Il cuore pulsante è Palazzo Sgadari che funge da vero e proprio polo della cultura cittadina. Recenti aggiornamenti indicano l’espansione dell’offerta museale con nuovi poli dedicati all’arte sacra e progetti innovativi di riqualificazione ambientale.
Il Sistema Museale di Palazzo Sgadari
Situato in Corso Giuseppe Fedele Vitale, il palazzo ospita quattro diverse aree espositive visitabili con un unico biglietto:
- Museo Archeologico “Santi Naselli”: Espone reperti provenienti dagli scavi di Monte Alburchia e Gangi Vecchio, con sezioni che spaziano dalla preistoria al periodo ellenistico-romano. Una nuova sezione innovativa è stata inaugurata per arricchire il percorso didattico.
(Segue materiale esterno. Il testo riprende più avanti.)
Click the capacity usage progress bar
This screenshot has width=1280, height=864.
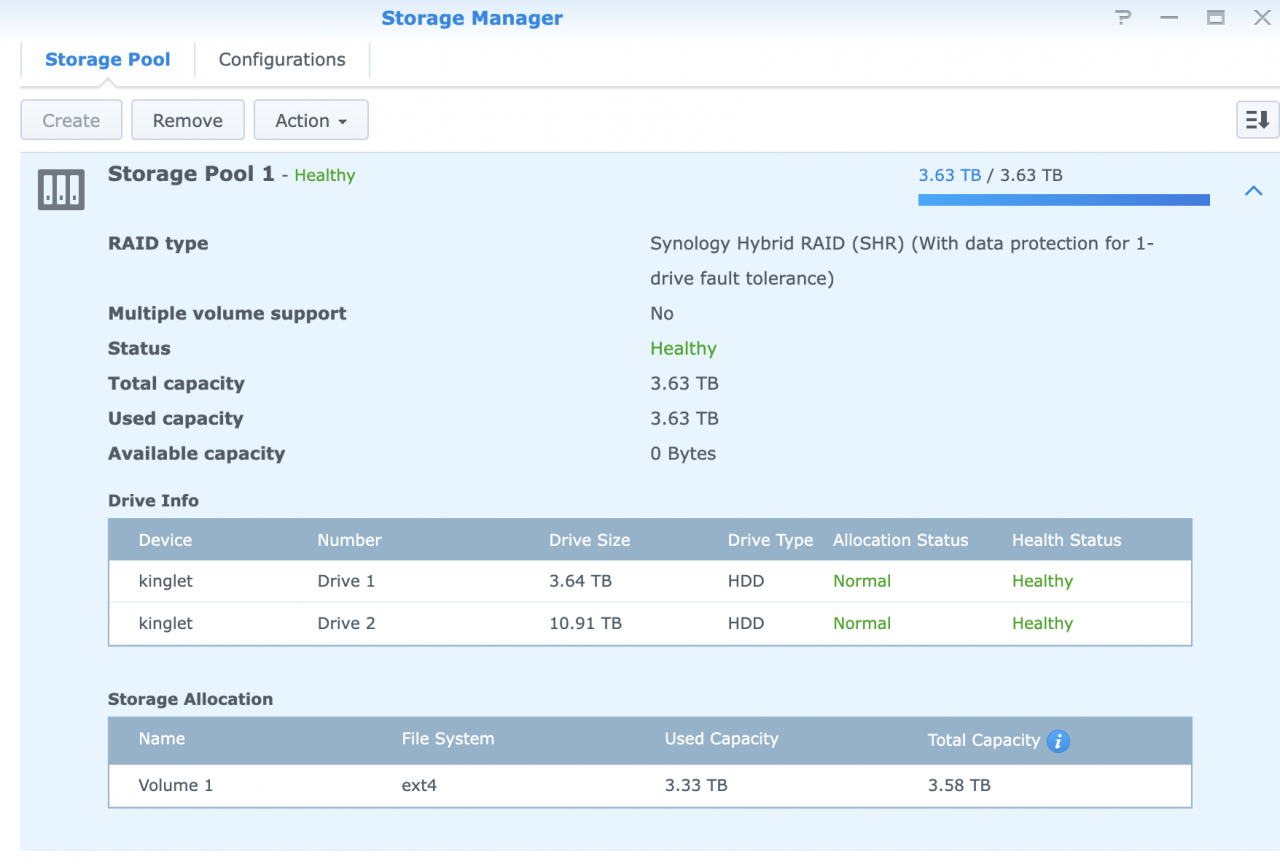(1063, 199)
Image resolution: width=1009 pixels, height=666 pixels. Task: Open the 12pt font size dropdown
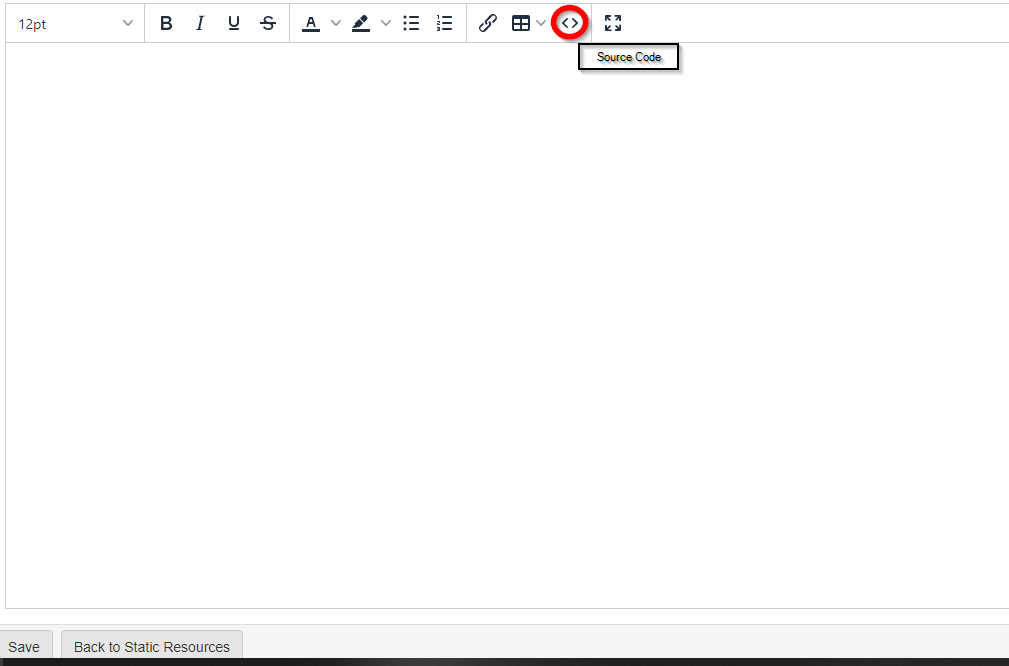coord(75,23)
- Pinacoteca “Gianbecchina”: Una collezione permanente di opere donate dal maestro Gianbecchina, che ritraggono con realismo la vita contadina e i paesaggi siciliani.
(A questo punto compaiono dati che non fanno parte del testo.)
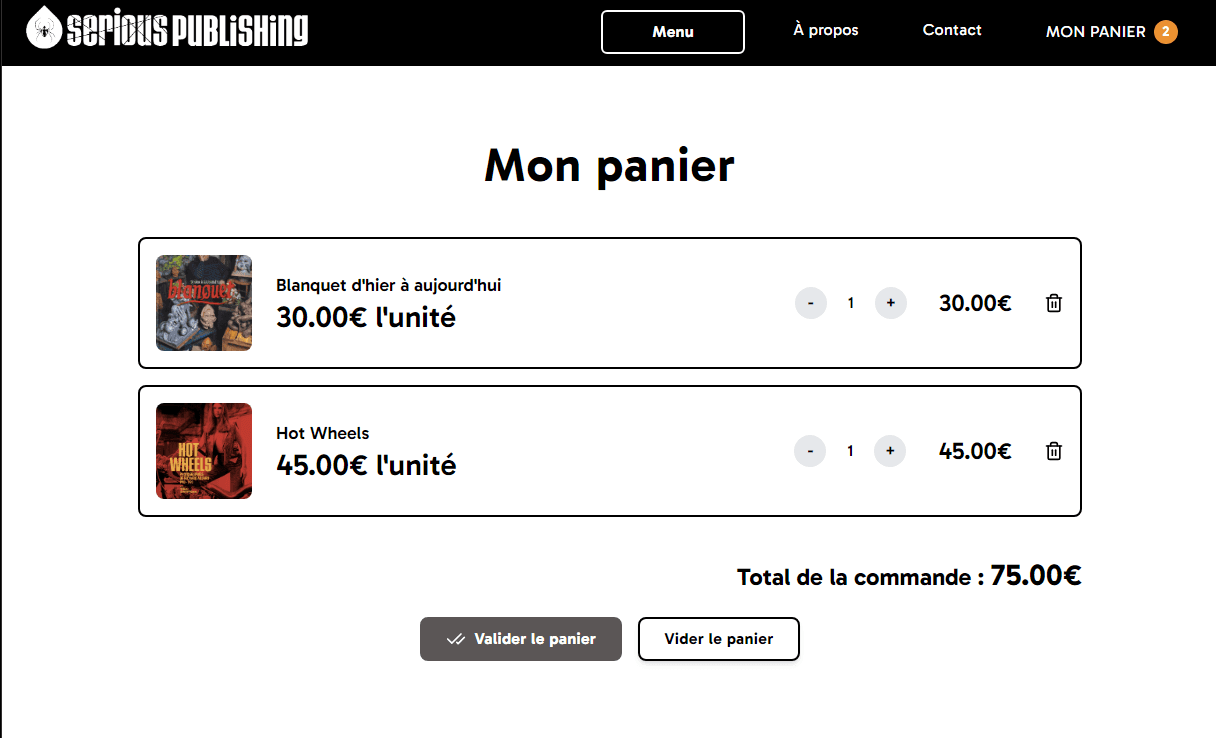Remove Hot Wheels using trash icon

[1054, 451]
- Museo delle Armi: Ospita la collezione “Giuseppe Franco”, composta da armi bianche e da fuoco di diverse epoche.
- Museo Etnoantropologico: Situato nell’antica autorimessa, conserva attrezzi della civiltà contadina, legati in particolare al ciclo del pane e della pastorizia.
Nuove aperture e poli d’interesse
- Polo Museale della Chiesa Madre: È nato un nuovo polo annesso alla Chiesa Madre che ospita il celebre Giudizio Universale i Giuseppe Salerno (lo Zoppo di Gangi), una delle tele più grandi d’Italia.
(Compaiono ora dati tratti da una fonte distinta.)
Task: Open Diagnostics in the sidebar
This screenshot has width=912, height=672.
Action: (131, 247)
- Museo della Morte (Cripta delle Mummie): Sotto la Chiesa Madre, la cripta custodisce circa cento sacerdoti mummificati tra il XVIII e il XIX secolo, molti dei quali presentano maschere mortuarie in cera.
- Casa dei Vecchi Ricordi: Un piccolo museo privato gestito dal collezionista Luciano Ienna che espone oltre mille oggetti della tradizione popolare, dai giocattoli d’epoca agli stampi per ostie sacre.
- Progetto “Casa delle Farfalle”: L’ex carcere è oggetto di un importante lavoro di riqualificazione per essere trasformato in un museo ambientalee bioparco.
Anche gli spazi museali di Gangi sono inseriti nella Rete dei Musei Comunali della Sicilia, progetto nato per iniziativa dell’ANCI Sicilia a cui, fino ad oggi, hanno aderito 101 comuni e 234 musei.
Il sindaco Giuseppe Ferrarello
“L’ingresso degli spazi museali di Gangi nella Rete dei Musei Comunali della Sicilia non rappresenta soltanto un’adesione formale, ma un vero moltiplicatore di opportunità. La Rete trasforma il museo da semplice contenitore di oggetti a motore di sviluppo economico e culturale per il nostro paese eletto il Borgo più Bello d’Italia 2014 e l’intero territorio delle Madonie.
Per un borgo come il nostro, entrare nel circuito promosso da ANCI Sicilia è una scelta strategica fondamentale: valorizzare il nostro immenso patrimonio storico e artistico e inserirlo in un sistema regionale capace di generare visibilità, collaborazioni e nuovi flussi turistici.
Sono convinto che collocare i nostri tesori all’interno di un circuito riconosciuto e strutturato, come quello della Rete dei Musei Comunali, permetta di intercettare visitatori che spesso privilegiano le grandi mete, offrendo invece ai piccoli centri la possibilità di essere scoperti e apprezzati”.